By Gérard Coté (Lennoxville-Ascot Historical and Museum Society) and Jean-Marie Dubois (Université de Sherbrooke)
Andrew Sangster (1868-1936): Superintendant of the Canadian Ingersoll Rand in Sherbrooke

Sherbrooke’s Andrew-Sangster Park, established in 1941, was named in memeory of a Scottish immigrant who made a name for himself in heavy industry, land development and in the social sphere of the city.

Andrew Sangster was born in Sherbrooke on February 8, 1868. He was the son of Isabella Michie (1837-1932), from Aberdeenshire, and of James Sangster (1836-1920), from Fintray in Scotland.

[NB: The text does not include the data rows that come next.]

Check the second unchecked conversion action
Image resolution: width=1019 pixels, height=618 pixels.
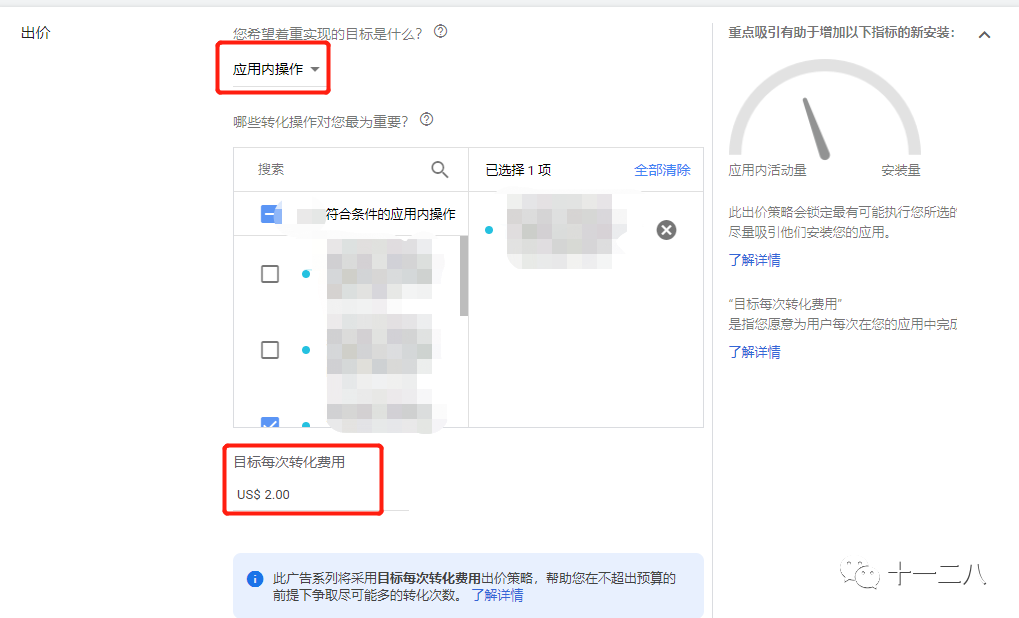coord(269,350)
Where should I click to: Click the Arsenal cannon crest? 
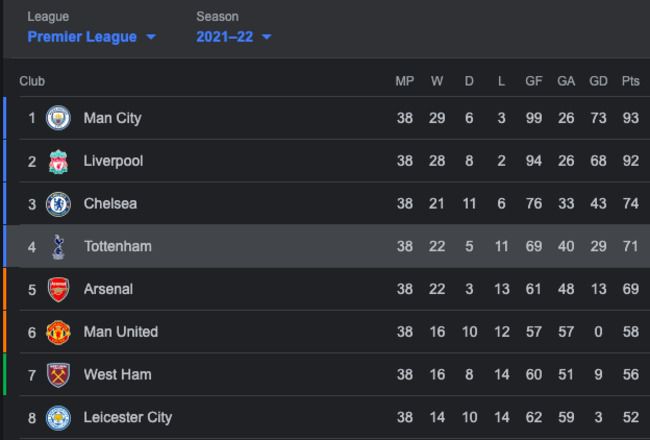(58, 289)
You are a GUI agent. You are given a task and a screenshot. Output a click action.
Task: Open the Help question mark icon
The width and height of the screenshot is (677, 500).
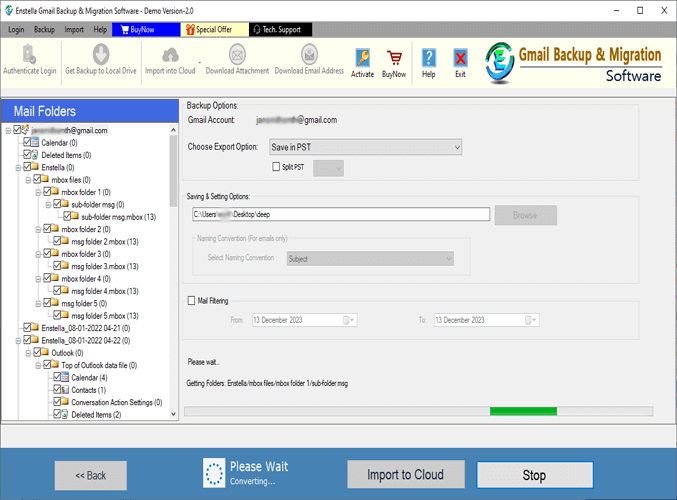click(429, 60)
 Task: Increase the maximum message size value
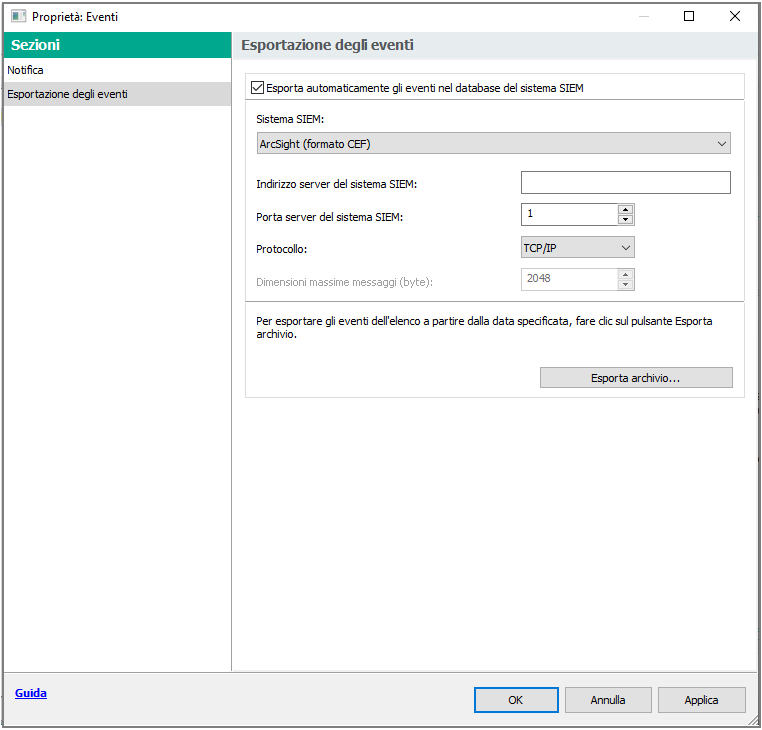coord(625,274)
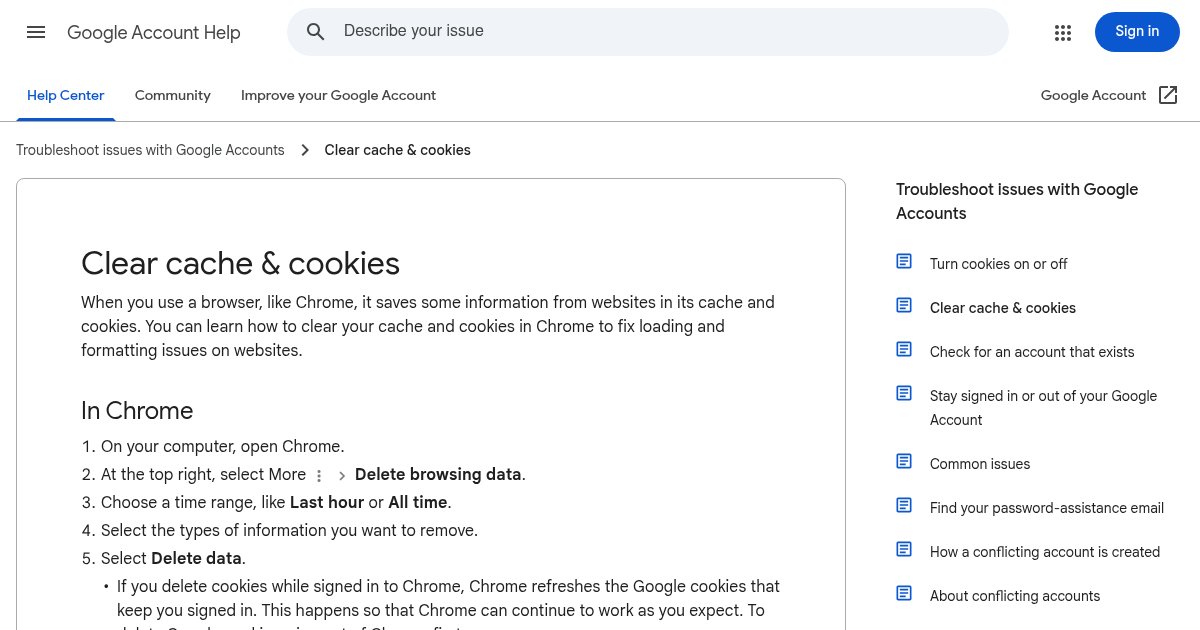Open How a conflicting account is created
Image resolution: width=1200 pixels, height=630 pixels.
(1045, 552)
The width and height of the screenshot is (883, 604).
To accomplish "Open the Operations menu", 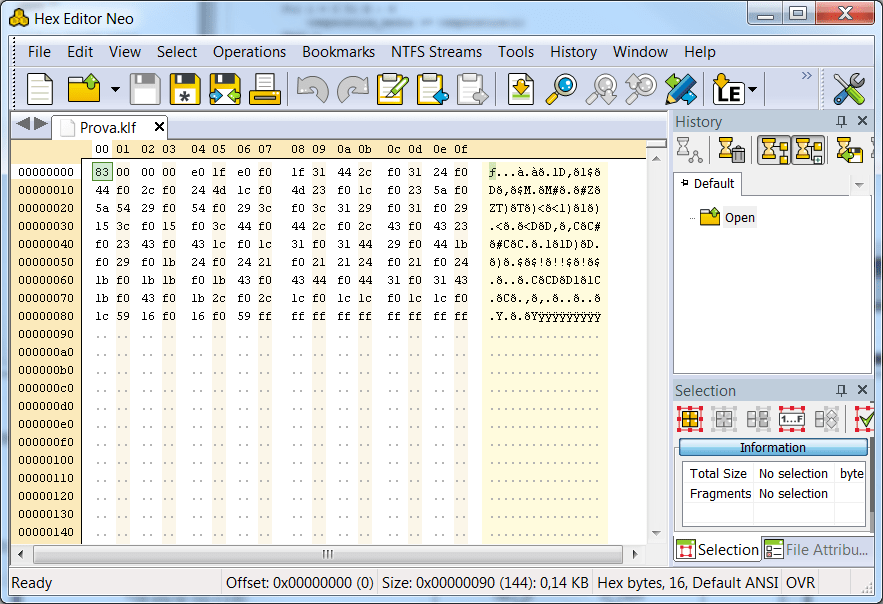I will tap(249, 52).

They had settled in Sherbrooke in 1867 when James had likely been recruited by the management of the textile mill of Andrew Paton, who himself came from Torbrex, Scotland. Andrew Sangster studied in Sherbrooke and in Almonte, Ontario, where his parents had lived from 1877 to 1881. In 1882, he became a weaver in the Paton mill and three years later, in 1885, he was a mechanic at the Jenckes Machine Company. He then worked for a year in Philadelphia, at the William Sellers & Bement Mines. He returned to Sherbrooke in 1890 as a mechanic at the Edison Electric Company. That same year, then 22 years old, he got the position as superintendant of the Canadian Rand Drill Company, a position he held until he retired in 1932. In 1898, he married Emma Maude Giff (1879-1966) at Sherbrooke’s Plymouth Congregational Church,. They had four children: Russell (1899-1901), Dorothy (1902-1966), Muriel (1904-19??) and Gordon (1910-1977).

In 1906, Sangster bought the Fairmount Farm from the Greenshield family. The land extended between today’s Kingston and Kitchener Streets, the Magog River and the old municipal drinking water reservoir, near the park now named after Andrew Sangster. In 1908, he began dividing the northern part of his farm into lots, under the name Fairmount Lots. He intended, among other things, to provide land for the workers of the industrial zone along the nearby Canadian Pacific tracks. The first to occupy them were the workers of the Canadian Rand Drill Company. Land development increased along with the building, in 1919-1920, of the Canadian Connecticut Cotton Mills (which would become the Dominion Textile in 1928). This was on land sold by Sangster. The Sangster home stood at the corner of Galt Ouest and Fairmount streets of today (It now has civic number 1060, Galt Ouest).